The Saleby Runestone, designated as Vg 67 in the Rundata catalog, was originally located in Saleby, Västra Götaland County, Sweden, which is in the historic province of Västergötland, and is one of the few runestones that is raised in memory of a woman.

==Description==
The runic inscription and is classified as being in runestone style RAK. This is the classification for inscriptions where the runic bands do not have any serpent or beast heads at the ends, and is considered to be the oldest style. The Saleby Runestone was discovered in 1794 within the walls of the church of Saleby and then moved to its current location near Dagsnäs Castle. The stone is 2.7 metres in height and about 0.45 meters in width.
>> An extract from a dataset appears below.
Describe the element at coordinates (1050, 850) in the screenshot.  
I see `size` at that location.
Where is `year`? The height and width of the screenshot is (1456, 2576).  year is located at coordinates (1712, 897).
The runic text states that the stone was raised by Freysteinn as a memorial to his wife Þóra, who is described as being "the best of her generation." The inscription ends with a curse on anyone who destroys the memorial. A similar curse also appears on the Glemminge stone in Sweden, and the Sønder Vinge runestone 2, the Tryggevælde Runestone and the Glavendrup stone in Denmark. There is some disagreement regarding the translation of one of the words in these curses, rita/rata, which has been translated as "wretch", "outcast", or "warlock". Warlock is the translation accepted by Rundata. However, the use of warlock is not that the destroyer would gain any magical powers, but be considered to be unnatural and a social outcast. The inscription also uses the Old Norse word kona or konu, which translates as "woman", in two different ways, showing that the meaning of the word depended on its context. The first use of konu is to refer to Þóra as Freysteinn's wife. The second is in the phrase argʀi konu or "maleficent woman" in the curse, which appears to be related to the practice of seiðr, a type of sorcery. Runologist Erik Moltke has suggested that argʀi represents the most loathsome term the runemaster could imagine calling someone. The idea that a warlock or sorcerer was an evil perversion predated the conversion of Scandinavia to Christianity.

The text is carved in the younger futhark and contains one bind rune, which is a ligature of two runes. On Vg 67 the runemaster combined a u-rune with a k-rune in the word au=k ("and").

Both of the personal names in the inscription have names of Norse pagan gods as an element of the name. Freysteinn means "Freyr's Stone" and Þóra is a female diminutive form of Thor.